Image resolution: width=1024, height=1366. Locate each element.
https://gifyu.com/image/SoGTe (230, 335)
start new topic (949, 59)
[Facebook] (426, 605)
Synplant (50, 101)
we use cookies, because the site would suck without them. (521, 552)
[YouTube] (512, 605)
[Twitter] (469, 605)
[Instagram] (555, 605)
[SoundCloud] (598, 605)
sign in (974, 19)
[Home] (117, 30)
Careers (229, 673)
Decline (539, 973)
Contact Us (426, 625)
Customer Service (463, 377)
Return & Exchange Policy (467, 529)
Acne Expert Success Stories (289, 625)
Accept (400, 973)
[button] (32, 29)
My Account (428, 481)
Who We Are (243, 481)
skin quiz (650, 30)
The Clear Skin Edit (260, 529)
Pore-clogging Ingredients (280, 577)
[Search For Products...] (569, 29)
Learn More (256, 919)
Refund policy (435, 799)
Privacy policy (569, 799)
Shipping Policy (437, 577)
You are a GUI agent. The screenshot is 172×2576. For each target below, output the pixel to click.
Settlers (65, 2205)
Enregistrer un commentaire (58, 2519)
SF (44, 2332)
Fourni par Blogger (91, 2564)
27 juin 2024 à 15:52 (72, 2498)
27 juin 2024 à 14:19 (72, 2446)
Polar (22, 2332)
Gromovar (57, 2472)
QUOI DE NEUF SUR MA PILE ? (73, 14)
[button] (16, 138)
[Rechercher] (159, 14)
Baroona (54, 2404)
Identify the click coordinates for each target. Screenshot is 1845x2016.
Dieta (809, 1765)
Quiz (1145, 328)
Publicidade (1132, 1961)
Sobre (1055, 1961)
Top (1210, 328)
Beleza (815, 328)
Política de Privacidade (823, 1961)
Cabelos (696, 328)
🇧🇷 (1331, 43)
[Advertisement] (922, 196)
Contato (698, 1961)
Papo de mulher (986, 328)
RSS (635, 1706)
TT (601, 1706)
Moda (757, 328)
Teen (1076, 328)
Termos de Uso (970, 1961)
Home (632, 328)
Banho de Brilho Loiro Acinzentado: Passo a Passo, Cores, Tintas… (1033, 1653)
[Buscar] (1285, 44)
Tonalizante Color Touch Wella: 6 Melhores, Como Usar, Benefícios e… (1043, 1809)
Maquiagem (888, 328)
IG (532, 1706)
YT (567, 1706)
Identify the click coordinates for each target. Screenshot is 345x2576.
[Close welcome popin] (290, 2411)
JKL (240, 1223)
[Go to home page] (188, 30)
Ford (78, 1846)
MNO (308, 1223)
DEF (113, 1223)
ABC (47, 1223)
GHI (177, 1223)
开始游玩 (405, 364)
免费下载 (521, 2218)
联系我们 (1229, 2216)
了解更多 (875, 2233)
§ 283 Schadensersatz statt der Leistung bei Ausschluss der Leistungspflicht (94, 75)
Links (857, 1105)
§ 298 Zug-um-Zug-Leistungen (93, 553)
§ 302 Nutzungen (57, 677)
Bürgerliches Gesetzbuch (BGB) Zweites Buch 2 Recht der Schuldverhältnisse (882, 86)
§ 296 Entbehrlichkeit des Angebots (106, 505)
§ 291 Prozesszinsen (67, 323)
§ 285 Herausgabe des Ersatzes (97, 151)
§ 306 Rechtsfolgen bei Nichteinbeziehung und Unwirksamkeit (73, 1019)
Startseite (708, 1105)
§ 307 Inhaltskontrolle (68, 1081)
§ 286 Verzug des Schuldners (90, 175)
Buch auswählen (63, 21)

++++++

→ EXERCISE OBJECTIVE: Please restate word for word the lines of the material above, beginning with the one that holds "DEF (113, 1223)" and ending with the last.

→ COMPLETED TASK:
DEF (113, 1223)
ABC (47, 1223)
GHI (177, 1223)
开始游玩 (405, 364)
免费下载 (521, 2218)
联系我们 (1229, 2216)
了解更多 (875, 2233)
§ 283 Schadensersatz statt der Leistung bei Ausschluss der Leistungspflicht (94, 75)
Links (857, 1105)
§ 298 Zug-um-Zug-Leistungen (93, 553)
§ 302 Nutzungen (57, 677)
Bürgerliches Gesetzbuch (BGB) Zweites Buch 2 Recht der Schuldverhältnisse (882, 86)
§ 296 Entbehrlichkeit des Angebots (106, 505)
§ 291 Prozesszinsen (67, 323)
§ 285 Herausgabe des Ersatzes (97, 151)
§ 306 Rechtsfolgen bei Nichteinbeziehung und Unwirksamkeit (73, 1019)
Startseite (708, 1105)
§ 307 Inhaltskontrolle (68, 1081)
§ 286 Verzug des Schuldners (90, 175)
Buch auswählen (63, 21)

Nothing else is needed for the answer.